Même le plus fidèle partisan et serviteur du calife, le cadi Ahmed woled Ali, n’échappa point à son sort. Lui aussi fut jeté au cachot et dépouillé de sa fortune qu’il avait acquise d’une manière irrégulière, tandis que ses femmes, dont il avait retenu un grand nombre par force dans sa maison, furent réparties entre ses ennemis.
Œil pour œil, dent pour dent! Dans cette même maison où son ancien adversaire Zeki Tamel rendit l’âme, lui-même fut enfermé et connut les mêmes tourments. Quelques jours après, le calife intima l’ordre à deux de ses cadis de l’interroger sur l’endroit et le lieu où il avait caché son argent, car on en avait trouvé fort peu chez lui.

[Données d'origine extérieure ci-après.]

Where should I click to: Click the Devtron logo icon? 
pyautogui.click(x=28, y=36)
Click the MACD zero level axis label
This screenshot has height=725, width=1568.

«Allez dire au calife, répondit-il, que j’ai terminé mes comptes avec ce monde, que je ne possède pas un liard et que j’ignore l’endroit où l’on trouverait de l’or et de l’argent.» Les cadis lui promirent la grâce du calife s’il avouait; sa réponse fut invariablement la même. Ils durent retourner auprès de leur maître sans autre résultat.
Ceci se passait quelques jours avant ma fuite. Au moment d’écrire ces lignes, j’appris que lui aussi avait purgé sa condamnation.
On remplirait des volumes en décrivant toutes les monstruosités, qui se sont passées dans les cachots d’Omm Derman et les atrocités commises par le Sejjir et ses aides.
Mais passons..... Un jour viendra où la justice fera son œuvre!